**TASK DETAILS**
All records are to be restated exactly, each line as it reads.

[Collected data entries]
== Segment start ==

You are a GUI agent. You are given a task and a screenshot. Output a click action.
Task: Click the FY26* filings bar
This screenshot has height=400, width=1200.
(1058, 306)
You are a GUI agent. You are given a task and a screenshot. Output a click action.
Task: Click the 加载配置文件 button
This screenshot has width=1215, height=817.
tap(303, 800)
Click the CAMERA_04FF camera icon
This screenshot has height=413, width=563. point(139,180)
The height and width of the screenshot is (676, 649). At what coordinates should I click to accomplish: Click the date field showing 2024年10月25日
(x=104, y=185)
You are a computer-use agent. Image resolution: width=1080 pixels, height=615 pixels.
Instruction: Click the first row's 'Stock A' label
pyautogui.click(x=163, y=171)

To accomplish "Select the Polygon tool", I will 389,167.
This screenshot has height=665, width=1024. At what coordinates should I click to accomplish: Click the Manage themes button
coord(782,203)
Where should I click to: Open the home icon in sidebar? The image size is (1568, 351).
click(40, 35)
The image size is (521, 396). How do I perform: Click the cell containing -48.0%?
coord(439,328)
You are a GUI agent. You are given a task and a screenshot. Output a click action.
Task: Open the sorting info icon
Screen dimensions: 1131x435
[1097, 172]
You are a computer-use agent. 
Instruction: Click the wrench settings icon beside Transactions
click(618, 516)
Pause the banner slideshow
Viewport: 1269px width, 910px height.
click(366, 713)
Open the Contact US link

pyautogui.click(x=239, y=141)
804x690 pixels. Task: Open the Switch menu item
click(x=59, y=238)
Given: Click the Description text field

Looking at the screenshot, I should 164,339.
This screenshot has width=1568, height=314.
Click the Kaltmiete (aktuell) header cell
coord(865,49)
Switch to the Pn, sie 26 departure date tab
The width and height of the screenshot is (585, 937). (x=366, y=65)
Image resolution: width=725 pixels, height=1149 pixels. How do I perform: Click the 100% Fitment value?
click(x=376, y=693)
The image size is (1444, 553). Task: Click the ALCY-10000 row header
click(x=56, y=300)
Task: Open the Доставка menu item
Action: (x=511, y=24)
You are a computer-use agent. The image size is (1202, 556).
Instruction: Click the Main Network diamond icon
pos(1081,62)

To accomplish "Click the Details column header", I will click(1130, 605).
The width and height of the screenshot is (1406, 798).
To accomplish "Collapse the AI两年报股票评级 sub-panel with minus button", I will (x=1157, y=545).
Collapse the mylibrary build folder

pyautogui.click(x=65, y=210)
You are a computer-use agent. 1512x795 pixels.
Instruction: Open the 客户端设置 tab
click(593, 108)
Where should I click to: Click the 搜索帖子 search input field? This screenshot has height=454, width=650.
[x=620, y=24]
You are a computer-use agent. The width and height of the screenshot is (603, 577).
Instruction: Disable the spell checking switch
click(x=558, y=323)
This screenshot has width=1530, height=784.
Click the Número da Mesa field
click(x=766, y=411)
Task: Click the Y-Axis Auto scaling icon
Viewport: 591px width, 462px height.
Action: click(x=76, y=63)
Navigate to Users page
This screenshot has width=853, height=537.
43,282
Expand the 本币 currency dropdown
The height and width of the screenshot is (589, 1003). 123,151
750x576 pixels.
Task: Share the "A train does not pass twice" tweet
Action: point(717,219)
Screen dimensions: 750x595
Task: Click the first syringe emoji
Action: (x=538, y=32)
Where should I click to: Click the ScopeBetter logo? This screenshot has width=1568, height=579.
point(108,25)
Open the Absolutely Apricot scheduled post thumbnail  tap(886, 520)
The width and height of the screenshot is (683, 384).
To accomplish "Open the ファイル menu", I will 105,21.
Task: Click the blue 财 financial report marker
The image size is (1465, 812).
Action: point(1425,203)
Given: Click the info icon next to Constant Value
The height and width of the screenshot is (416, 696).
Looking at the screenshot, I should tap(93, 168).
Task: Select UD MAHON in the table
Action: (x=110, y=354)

== Segment end ==

**REPLY**
You are a GUI agent. You are given a task and a screenshot. Output a click action.
Task: Click the FY26* filings bar
This screenshot has height=400, width=1200.
(1058, 306)
You are a GUI agent. You are given a task and a screenshot. Output a click action.
Task: Click the 加载配置文件 button
This screenshot has width=1215, height=817.
tap(303, 800)
Click the CAMERA_04FF camera icon
This screenshot has height=413, width=563. point(139,180)
The height and width of the screenshot is (676, 649). At what coordinates should I click to accomplish: Click the date field showing 2024年10月25日
(x=104, y=185)
You are a computer-use agent. Image resolution: width=1080 pixels, height=615 pixels.
Instruction: Click the first row's 'Stock A' label
pyautogui.click(x=163, y=171)

To accomplish "Select the Polygon tool", I will 389,167.
This screenshot has height=665, width=1024. At what coordinates should I click to accomplish: Click the Manage themes button
coord(782,203)
Where should I click to: Open the home icon in sidebar? The image size is (1568, 351).
click(40, 35)
The image size is (521, 396). How do I perform: Click the cell containing -48.0%?
coord(439,328)
You are a GUI agent. You are given a task and a screenshot. Output a click action.
Task: Open the sorting info icon
Screen dimensions: 1131x435
[1097, 172]
You are a computer-use agent. 
Instruction: Click the wrench settings icon beside Transactions
click(618, 516)
Pause the banner slideshow
Viewport: 1269px width, 910px height.
click(366, 713)
Open the Contact US link

pyautogui.click(x=239, y=141)
804x690 pixels. Task: Open the Switch menu item
click(x=59, y=238)
Given: Click the Description text field

Looking at the screenshot, I should 164,339.
This screenshot has width=1568, height=314.
Click the Kaltmiete (aktuell) header cell
coord(865,49)
Switch to the Pn, sie 26 departure date tab
The width and height of the screenshot is (585, 937). (x=366, y=65)
Image resolution: width=725 pixels, height=1149 pixels. How do I perform: Click the 100% Fitment value?
click(x=376, y=693)
The image size is (1444, 553). Task: Click the ALCY-10000 row header
click(x=56, y=300)
Task: Open the Доставка menu item
Action: (x=511, y=24)
You are a computer-use agent. The image size is (1202, 556).
Instruction: Click the Main Network diamond icon
pos(1081,62)

To accomplish "Click the Details column header", I will click(1130, 605).
The width and height of the screenshot is (1406, 798).
To accomplish "Collapse the AI两年报股票评级 sub-panel with minus button", I will (x=1157, y=545).
Collapse the mylibrary build folder

pyautogui.click(x=65, y=210)
You are a computer-use agent. 1512x795 pixels.
Instruction: Open the 客户端设置 tab
click(593, 108)
Where should I click to: Click the 搜索帖子 search input field? This screenshot has height=454, width=650.
[x=620, y=24]
You are a computer-use agent. The width and height of the screenshot is (603, 577).
Instruction: Disable the spell checking switch
click(x=558, y=323)
This screenshot has width=1530, height=784.
Click the Número da Mesa field
click(x=766, y=411)
Task: Click the Y-Axis Auto scaling icon
Viewport: 591px width, 462px height.
Action: click(x=76, y=63)
Navigate to Users page
This screenshot has width=853, height=537.
43,282
Expand the 本币 currency dropdown
The height and width of the screenshot is (589, 1003). 123,151
750x576 pixels.
Task: Share the "A train does not pass twice" tweet
Action: point(717,219)
Screen dimensions: 750x595
Task: Click the first syringe emoji
Action: (x=538, y=32)
Where should I click to: Click the ScopeBetter logo? This screenshot has width=1568, height=579.
point(108,25)
Open the Absolutely Apricot scheduled post thumbnail  tap(886, 520)
The width and height of the screenshot is (683, 384).
To accomplish "Open the ファイル menu", I will 105,21.
Task: Click the blue 财 financial report marker
The image size is (1465, 812).
Action: point(1425,203)
Given: Click the info icon next to Constant Value
The height and width of the screenshot is (416, 696).
Looking at the screenshot, I should tap(93, 168).
Task: Select UD MAHON in the table
Action: (x=110, y=354)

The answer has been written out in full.